I still cringe when I hear his name.
I have an unfair hatred for cyclists now. Simply because he was a cyclist.
I never want to go see our local minor-league baseball team for the rest of my life because that man was part of my son’s first-ever baseball game. I put a tee-shirt on my son the other day with the team name on the front. It gave me a stomach ache.
I took a girl out to dinner a few weeks ago. We went to a restaurant where I feel certain my wife ate with that guy. Ugh.
I care about being strong. I care about pride. I care about holding my head up.
But the complicated feelings associated with that entire period still course through my veins almost every day.
Almost every day, I think about that man.
And I think about her liking him. Loving him.
Our marriage legally ended exactly one week after our nine-year wedding anniversary. And that was the day I found out her relationship with that piece of shit ended.
Not even five months after she left.
Not even five fucking months.
It was good that it ended.
But it was bad, too.
So cheap, my entire adulthood.
What a waste.
Acceptance and Healing
There was no healing during those five months. None. I foolishly tried online dating because I insanely thought that if I could be with someone else that I would balance the equation and not feel as bad.
As if that would put us back on equal footing.
But I wasn’t ready to date, and I sucked at it, too.
I was so tired of feeling like I didn’t have any control. Like she had the upper hand.
But she always did.
Once that relationship was over—and I knew she and my son were in a healthier, safer place—real, actual healing finally did begin.
That was August.
And here we are. Seven months later.
…
And, yeah.
I feel better.
I don’t know if I’m better. Sometimes when I talk to my father about divorce and he tells me stories about my mom driving me 500 miles away from him when I was four years old, I can hear the anger and resentment in his voice. More than three decades later, you can still hear the bitterness.
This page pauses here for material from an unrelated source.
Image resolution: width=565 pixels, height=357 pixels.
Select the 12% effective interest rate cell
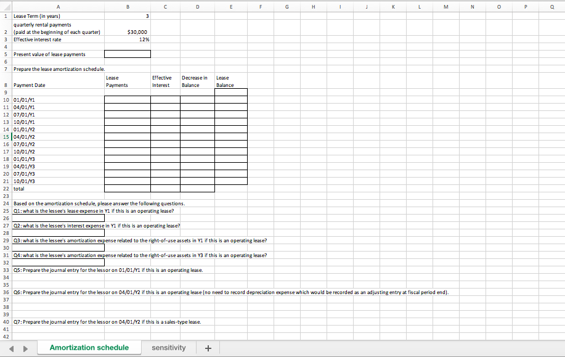tap(128, 39)
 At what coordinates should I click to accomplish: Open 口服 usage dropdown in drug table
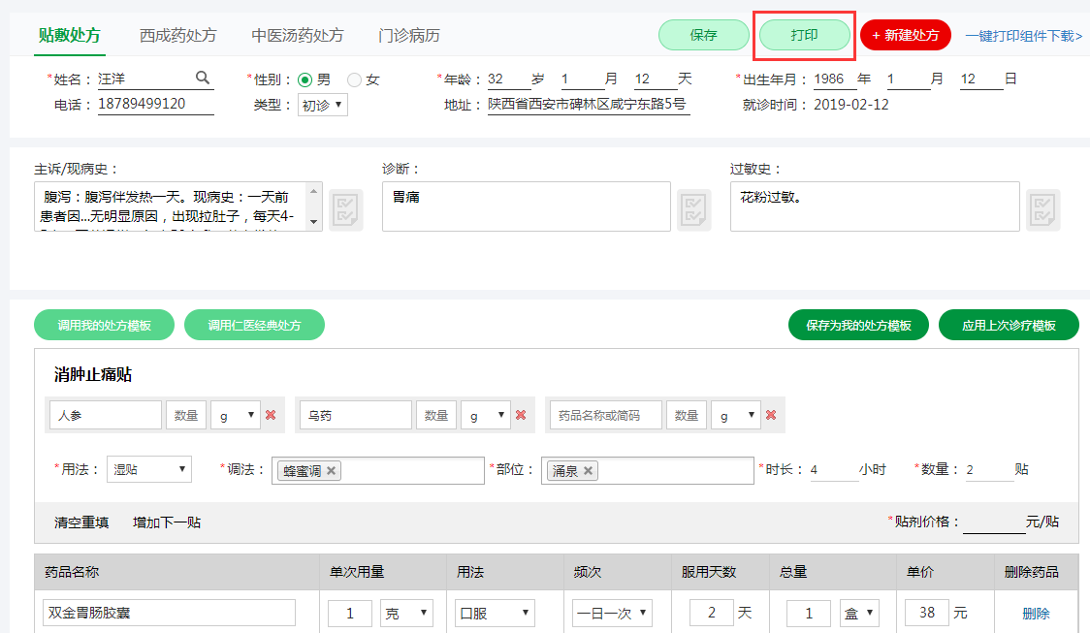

Maybe I will always feel this.
Maybe that’s my penance for all the things I got wrong in my marriage leading up to it breaking.
Maybe that’s going to be part of the fuel that helps me continue to grow as my years advance.
One year later?
I can breathe.
I can laugh.
I can relax.
I can enjoy being in my home.
I can look forward to seeing a girl who isn’t my wife.
I can say bye to my son without breaking down crying after he leaves.
But, one year later?
I can’t let go of the anger.
I can’t stop wanting her to care.
I can’t shut off my desire to try to protect her.
I can’t escape the memories that haunt me.
I can’t make her stop mattering.
She dropped off our son at my house over the weekend. I asked her if I could hug her. I do miss her. I do want her to know that I’m trying hard to be a big person. That I care.
She said I could.
So I did. And kissed her cheek.
She didn’t reciprocate.
Which is okay.
Because, one year later?
A lot of things are different. A lot of things are better.
But a few things?
They’re exactly the same.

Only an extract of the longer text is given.